It has been claimed that the painting was not in Combe Abbey, Warwickshire, and hence probably also not in the Cravens’ possession, until after at least 1814, the date of a description of the household contents in which the pendant does not feature.43 The paintings are certainly missing from the Combe Abbey inventory of 1769.44 Horace Walpole does not list them in his visit to the house in 1768, neither does Thomas Pennant in his detailed review of the art collection published in 1783.45 But the author of the 1814 description records only a small proportion of the works, evident from a comparison against Pennant’s more thorough account. It is therefore possible that the pendant was hanging at Combe Abbey in 1814 or earlier, but most likely not before 1784.

> **DIRECTIVE**: Put this sentence from the passage on the painting at Combe Abbey into Spanish: "But the author of the 1814 description records only a small proportion of the works, evident from a comparison against Pennant’s more thorough account."

> **SUPPLIED RECORDS**:
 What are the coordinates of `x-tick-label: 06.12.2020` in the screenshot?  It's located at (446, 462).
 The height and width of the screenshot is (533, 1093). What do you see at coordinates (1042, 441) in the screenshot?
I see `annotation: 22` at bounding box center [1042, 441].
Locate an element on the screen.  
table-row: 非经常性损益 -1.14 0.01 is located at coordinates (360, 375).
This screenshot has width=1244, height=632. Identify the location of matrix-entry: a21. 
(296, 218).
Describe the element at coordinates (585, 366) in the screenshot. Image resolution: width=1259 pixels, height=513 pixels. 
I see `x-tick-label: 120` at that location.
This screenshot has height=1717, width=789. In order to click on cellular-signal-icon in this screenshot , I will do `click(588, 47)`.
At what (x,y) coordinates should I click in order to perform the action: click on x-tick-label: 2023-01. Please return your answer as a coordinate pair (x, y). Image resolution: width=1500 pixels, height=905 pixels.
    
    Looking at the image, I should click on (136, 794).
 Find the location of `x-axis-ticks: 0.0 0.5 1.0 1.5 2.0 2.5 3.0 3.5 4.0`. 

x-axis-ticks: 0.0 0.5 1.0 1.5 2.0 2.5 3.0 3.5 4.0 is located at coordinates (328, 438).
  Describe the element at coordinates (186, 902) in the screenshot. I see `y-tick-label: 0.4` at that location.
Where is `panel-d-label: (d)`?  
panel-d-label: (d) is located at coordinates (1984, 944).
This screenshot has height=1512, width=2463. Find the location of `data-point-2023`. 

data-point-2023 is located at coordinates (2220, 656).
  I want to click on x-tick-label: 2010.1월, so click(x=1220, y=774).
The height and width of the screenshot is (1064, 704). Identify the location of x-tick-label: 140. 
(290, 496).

> **THE ANSWER**: Pero el autor de la descripción de 1814 registra solo una pequeña proporción de las obras, como se desprende de una comparación con el relato más minucioso de Pennant.